偶にこのブログに初めて来た真面目な人が居るので書く。このシリーズはあまり真面目に読まないように願います(^^

今までゴミだったVRMのフェライトバーを強引に役立たせる(^^;


ferrite_01
 これは割と新し目のマザー(イソテル775、亜夢939)以降で増え始めたフェライトバーのインダクタだ。これはトロイダルコアのインダクタと比べ安いのであまり重要ではない入力インダクタに多用された。もっとも磁束が丸漏れなので色々問題を引き起こし、現在ではごく一部の機器を除いて消滅している。写真のインダクタには出力のも入っている。チビデブの奴がそうだが、確かイソテル狐のi945マザーだった。で、これらの不良チョークはHSDLではマザーから除去する事はあっても新たに付ける事は絶対に無い。つまりゴミなわけだが、これをラジオ関連に使ってみようというのが今回の狙い。


ferrite_02
 このチビデブ品は4相VRMの出力に使われていたものだ。トロイダルコアより巻きやすくて生産効率が高いから安いのだ。良いところは「安い」以外に何も無い。こんな磁束が漏れ漏れのモノを出力に使ってしまうイソテル狐は極悪すぎる。がしかしラジオに使う場合は磁束なんかはどうでも良い。むしろアンテナになるから丁度良いと言える(^^

 ただこのままではインダクタンスが極度に低すぎる。恐らくこのままだと1μH未満だろう。この当時は既にチョークで平滑といった昭和的発想ではなくなって来ている。過渡特性を考えてインダクタンスはギリギリまで減らすのがトレンドだから、このように出力インダクタが0.xμHなんてごく普通だ。このチョークは0.5μHくらいである。


ferrite_04
 まずは巻いてある太い線材を取り去る。電源用の線材は太すぎて巻き数が増やせないので役に立たない。Txのタンクコイルに使うわけじゃないんだから。細い奴もどんどん解いていく。細いのは長さが違うものの全部同じ径だ。これは繋げれば結構長くなりそう。


ferrite_03
 次にコアが小さすぎるので連結する。テキトーに接着剤で付ける。VHF・UHFだと接着剤の質まで問題になってきそうだが今回はMWなので気にしない(^^ コアは繋げて長ければ長いほどイイ(但しMWだと1mくらいまでらしい)。見た目ではこのコアは黒くて密度が高いので高周波特性は良さそうに思える。理論的根拠は無いが。


ferrite_05
 シアノアクリレートで接着した。太い方は全部繋げても36个靴ないのでフェライトロッド・アンテナとするにはやや不満がある。こんな事ならこの手のコアを捨てずに取っておくのだった。実はPCでは全く役に立たないのでもう何度も金属ゴミで捨てている。繋げてラジオのフェライトロッド・アンテナなんて超絶斬新な発想は当時は欠片も無かったな…早まったぜ。

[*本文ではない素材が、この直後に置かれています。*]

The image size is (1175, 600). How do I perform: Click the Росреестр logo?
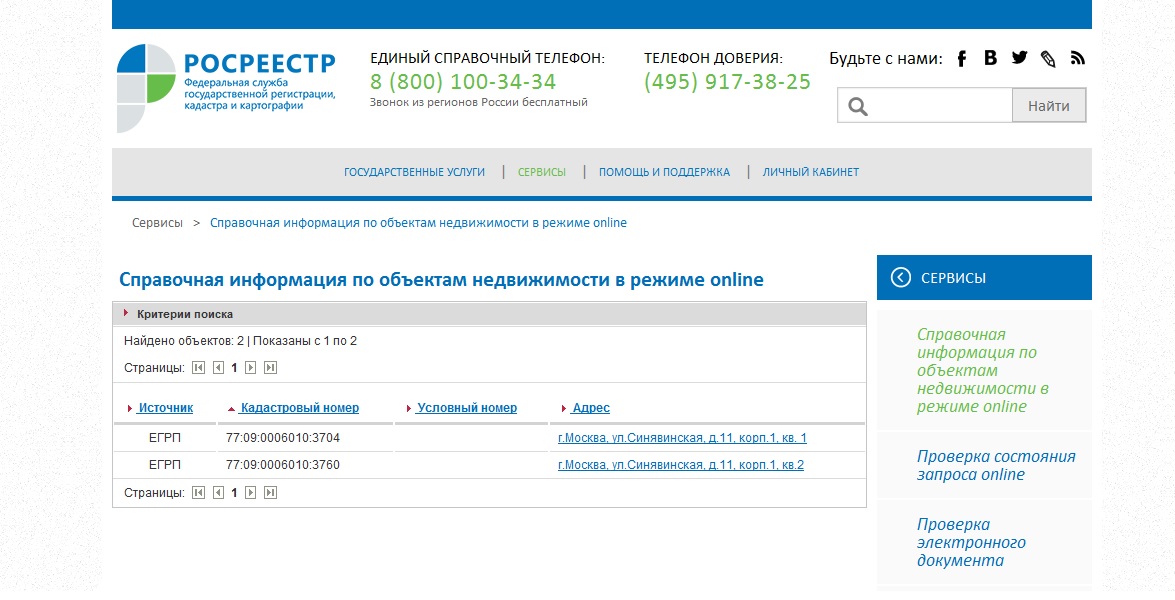[226, 87]
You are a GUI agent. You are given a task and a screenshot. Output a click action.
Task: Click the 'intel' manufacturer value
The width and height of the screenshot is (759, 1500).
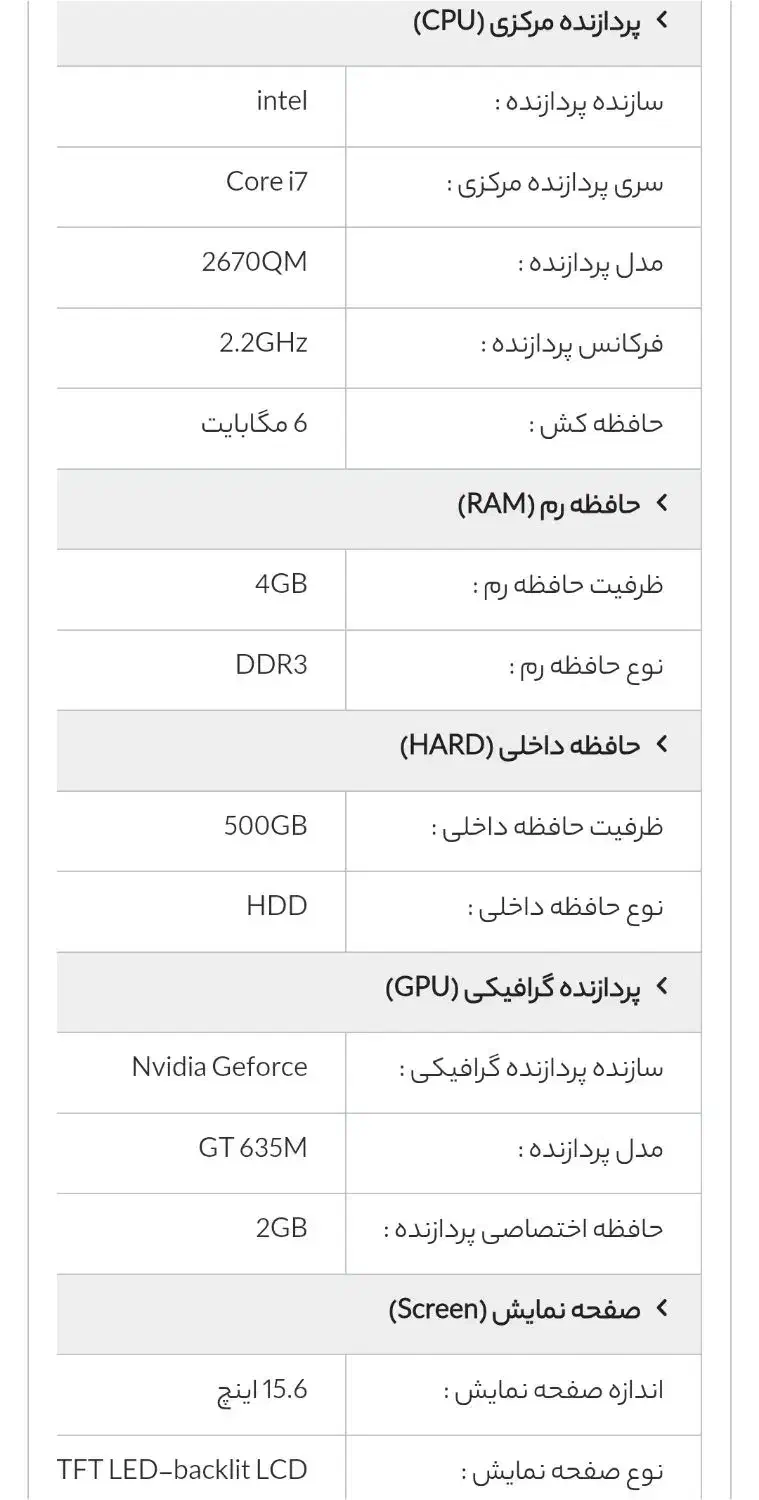[282, 99]
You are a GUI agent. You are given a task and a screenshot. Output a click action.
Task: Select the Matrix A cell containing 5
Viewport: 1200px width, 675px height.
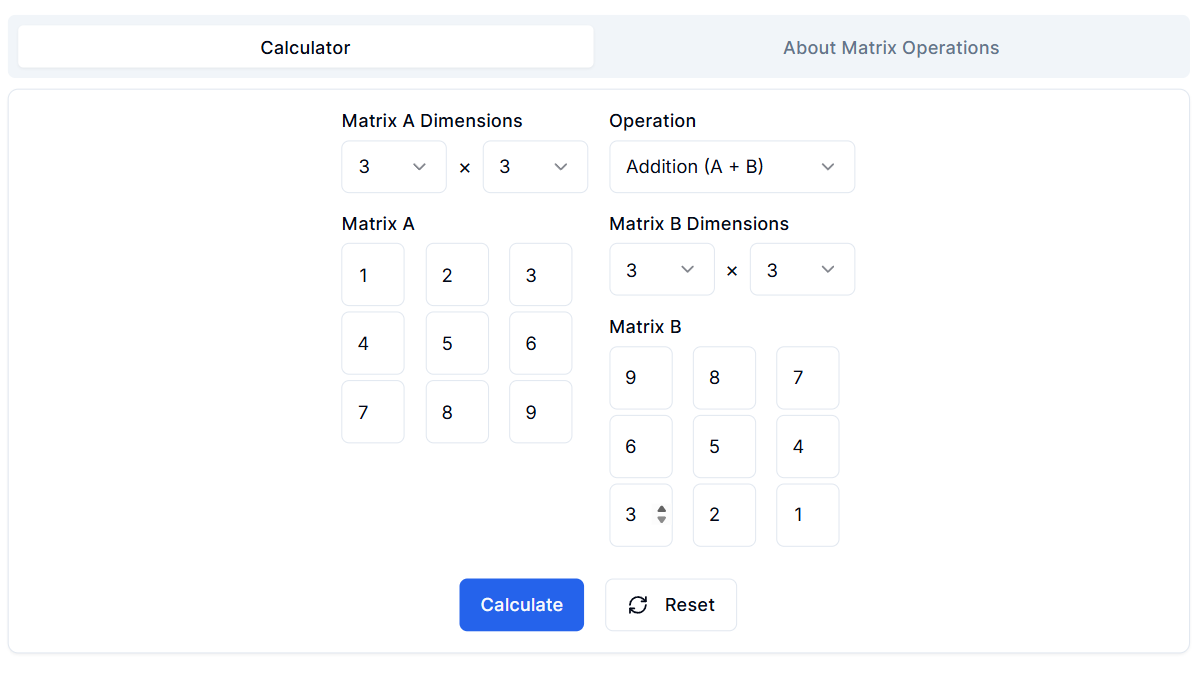coord(457,343)
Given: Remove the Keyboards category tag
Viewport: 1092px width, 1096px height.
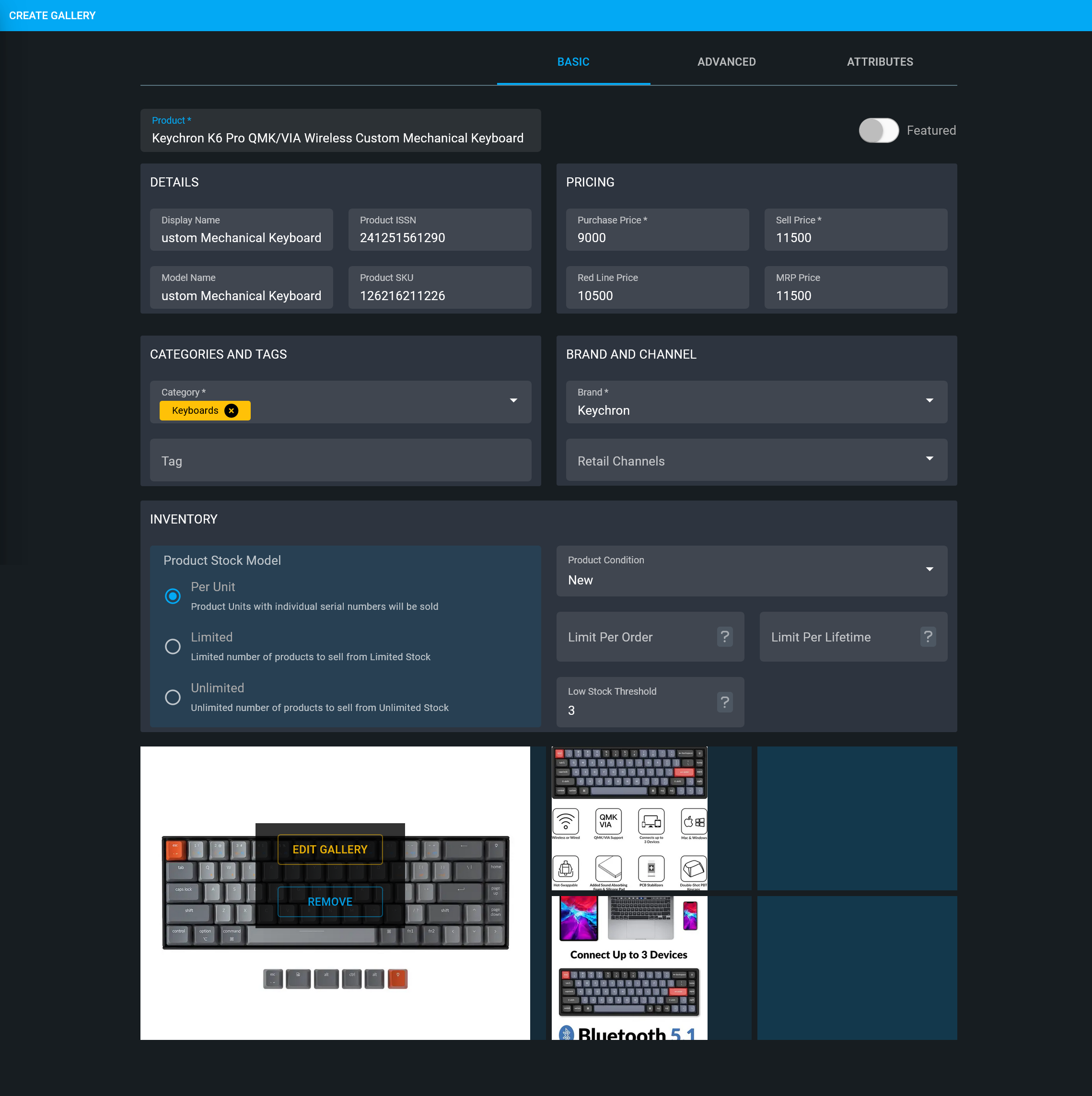Looking at the screenshot, I should (232, 411).
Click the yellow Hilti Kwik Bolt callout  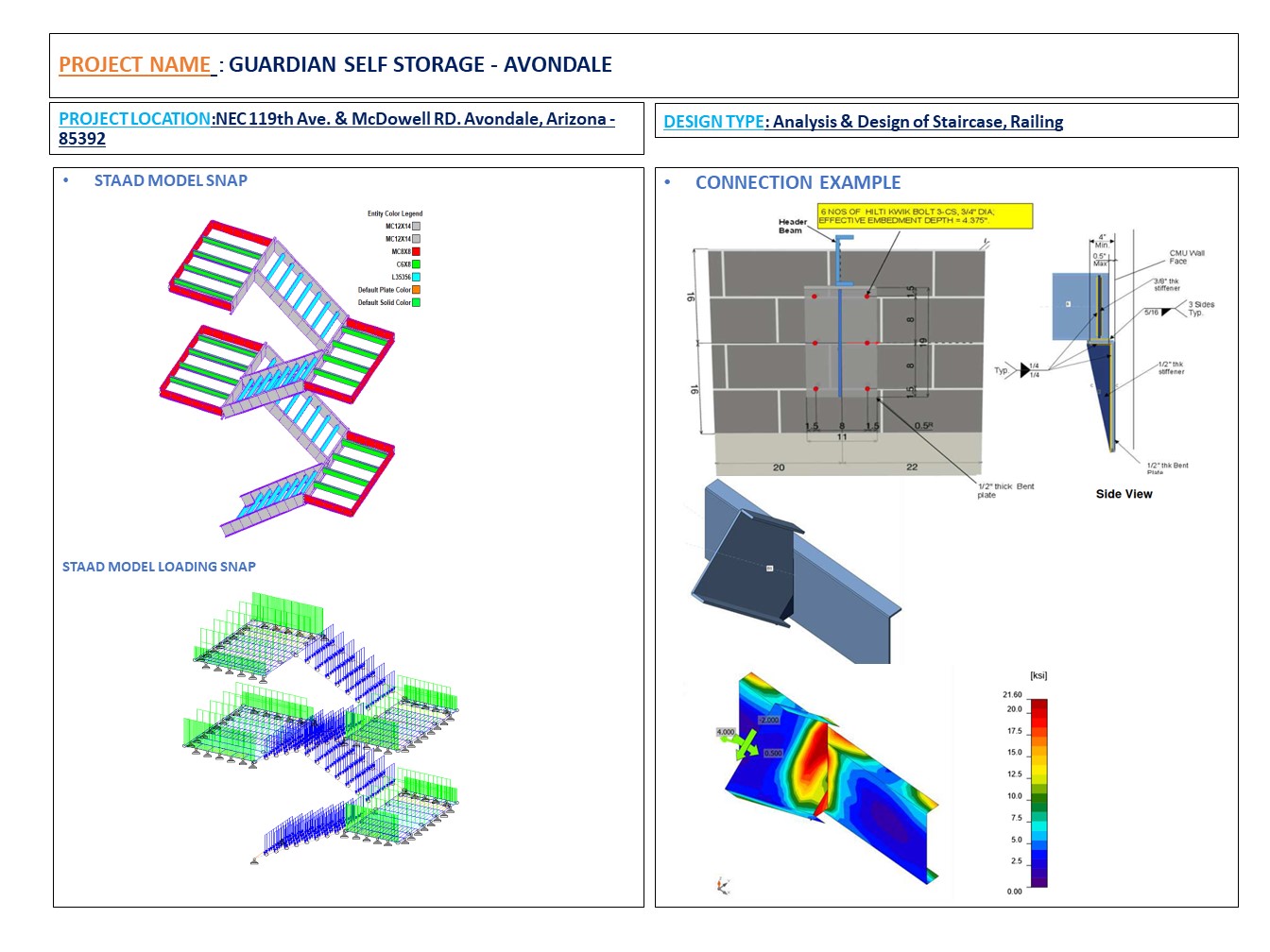coord(924,216)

 細い方は更に細く4〜5φしかないが長さが89个肪した。しかし細すぎてポッキリ折れそう(^^; 実装法には注意が必要だ。もっとも何かを巻いて使うと思う。最悪プラパイプの中にでも入れればいい。


ferrite_06
 絶縁というよりは線材の巻きやすさを確保するため紙を巻いてから、テキトーにそこらで余った線をワンターンで巻いてみる。コレで測ったら一番太い奴が一番AL値が高いらしい。一番小さいのはちょっとフェライトロッドアンテナには無理か。必要なインダクタンスはPVCが150pFの時に610μHくらいなので数十回巻けば充分に使える。一番上は市販のゲルマラジオ用のフェライトロッド・アンテナだが、これみたいに極細線を使えばラジオでも使えそうだ。


 という事で昔は全くのゴミ扱いだったフェライトバーがラジオ用として復活する事になった。いずれコイルを巻いてアンテナとして使ってみたい。以前はゴミ扱いだったもので役に立つものが探せばまだまだ有るだろう。